Album Review Bright Eyes - Down In The Weeds, Where The World Once Was
4 StarsAt once bleak, grey and obsessed with morbidity, and lush, blooming and gorgeous, it’s great to have them back.

There’s a lot, naturally, about ‘Down In the Weeds…’ that feels as if Bright Eyes - who last released an album almost a decade back with with 2011’s ‘The People’s Key’ - never went away. Conor Oberst’s Conor Oberst’s distinctive, crackled vocal; the glorious familiarity of many of its chord changes; the fact that, between Conor’s solo material and the behind-the-scenes work of Mike Mogis and Nate Walcott, in a sense they never really did. But to assume the trio’s tenth studio record is a second pressing of the pause button is a little too simple.

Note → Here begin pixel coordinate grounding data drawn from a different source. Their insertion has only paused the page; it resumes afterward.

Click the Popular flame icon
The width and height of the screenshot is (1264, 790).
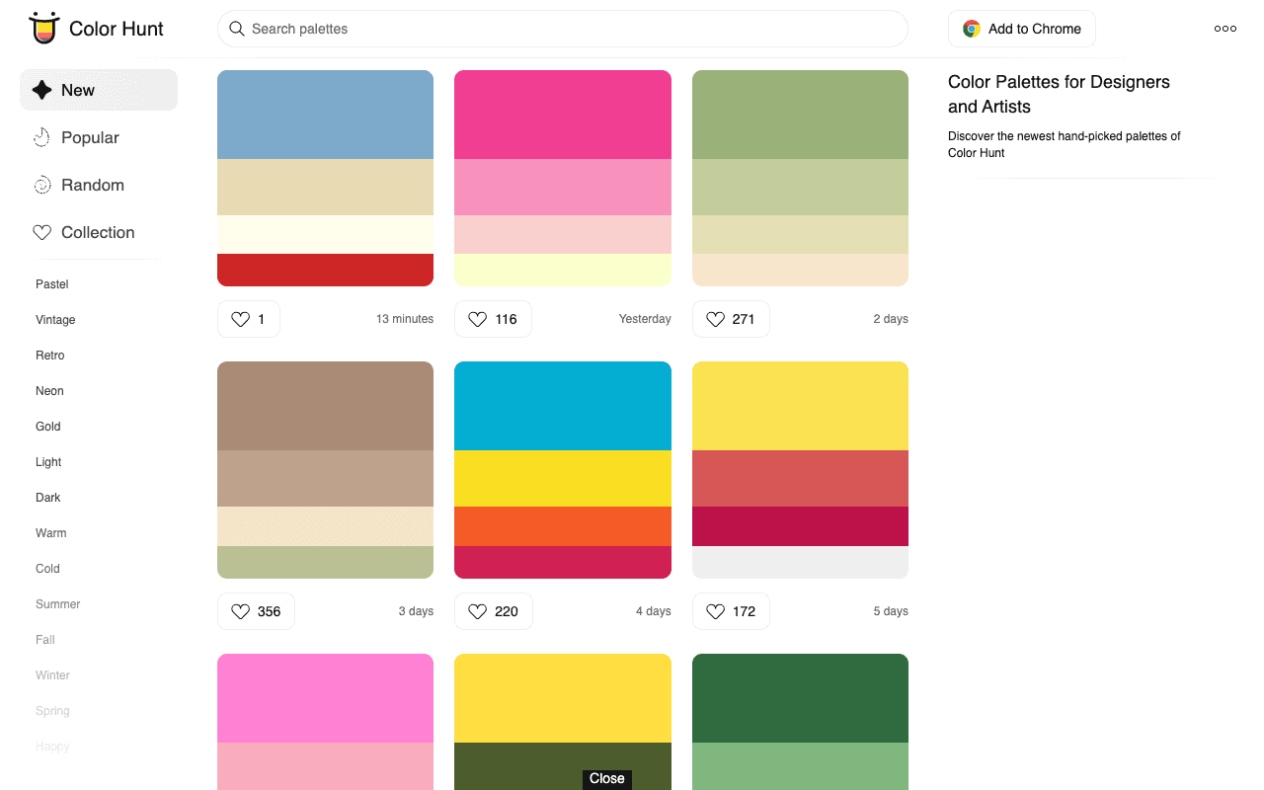tap(41, 137)
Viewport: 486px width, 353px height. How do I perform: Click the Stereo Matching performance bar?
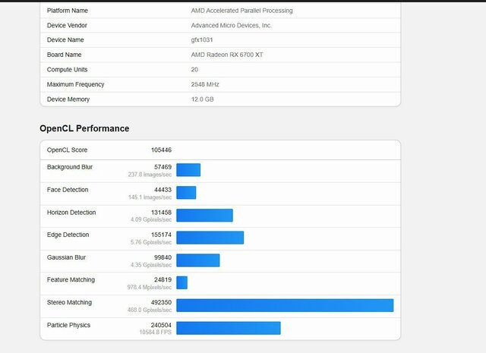click(x=285, y=305)
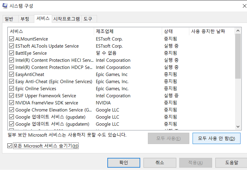
Task: Uncheck Epic Online Services checkbox
Action: pos(11,89)
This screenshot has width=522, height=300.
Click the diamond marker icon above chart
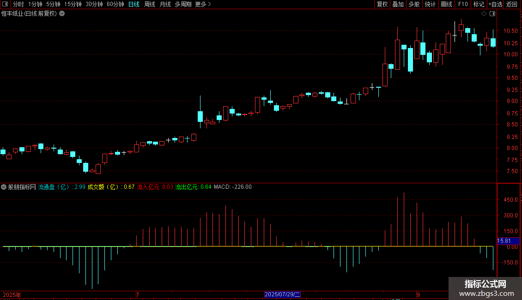click(x=484, y=14)
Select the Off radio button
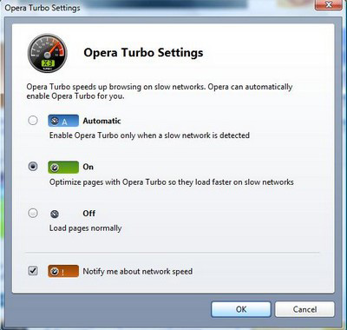The image size is (347, 330). point(33,214)
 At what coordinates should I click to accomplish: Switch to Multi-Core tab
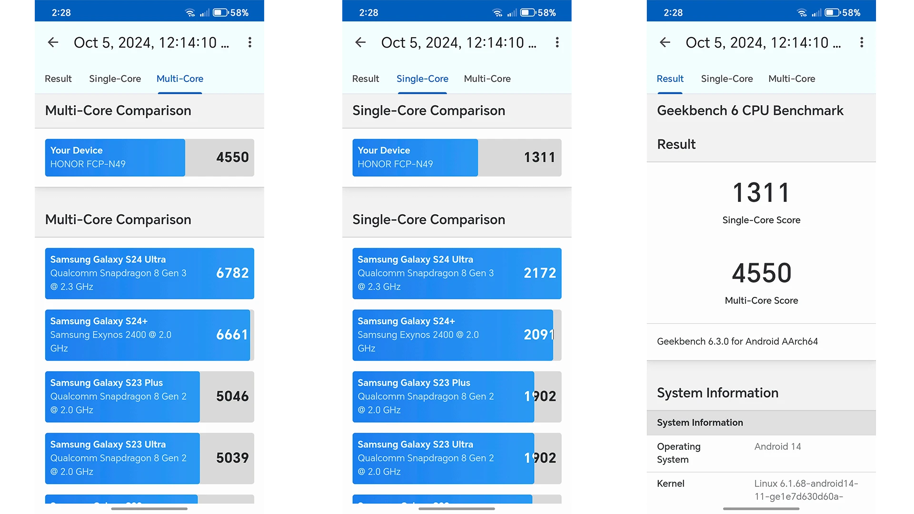click(x=792, y=78)
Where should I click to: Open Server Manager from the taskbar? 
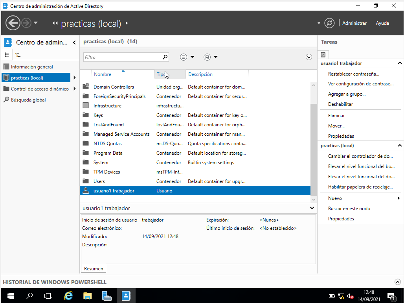point(107,296)
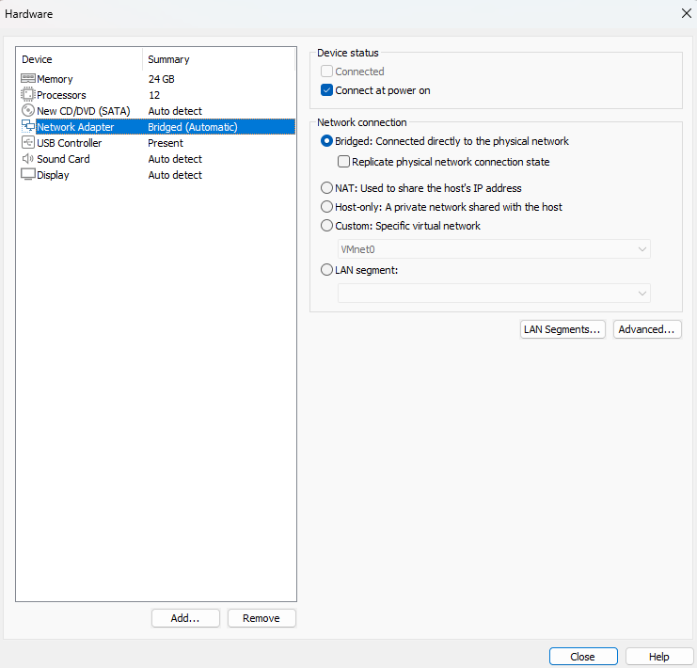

Musically, there are licks and flourishes that the self-aware ‘00s Bright Eyes may have baulked at: there’s the ‘80s percussion and synth of ‘Mariana Trench’, the Desert Sessions-like intro of ‘Pan and Broom’, the fact that ‘Forced Convalescence’ could fit right in on Arctic Monkeys’ latest, and an eyebrow-raisingly OTT electric guitar solo on ‘Calais To Dover’. And lyrically, while still showing off Conor’s enviable way with words (“Parisian revelry / Unapologetic apathy” just one), it’s as dark as one might expect from a group who’ve gone through some Real Life Shit. “The cowboy drinks himself to death / Fresh out of rehab / While they’re loading all the rifles on the range” goes ‘Mariana Trench’. “Limbs they hang like chandeliers / From alcohol and age” in ‘To Death’s Heart (In Three Parts)’. It’s a smart juxtaposition that creates a thread of curious hopefulness through the record - see the glorious builds of ‘Stairwell Song’, for example. At once bleak, grey and obsessed with morbidity, and lush, blooming and gorgeous, it’s great to have them back.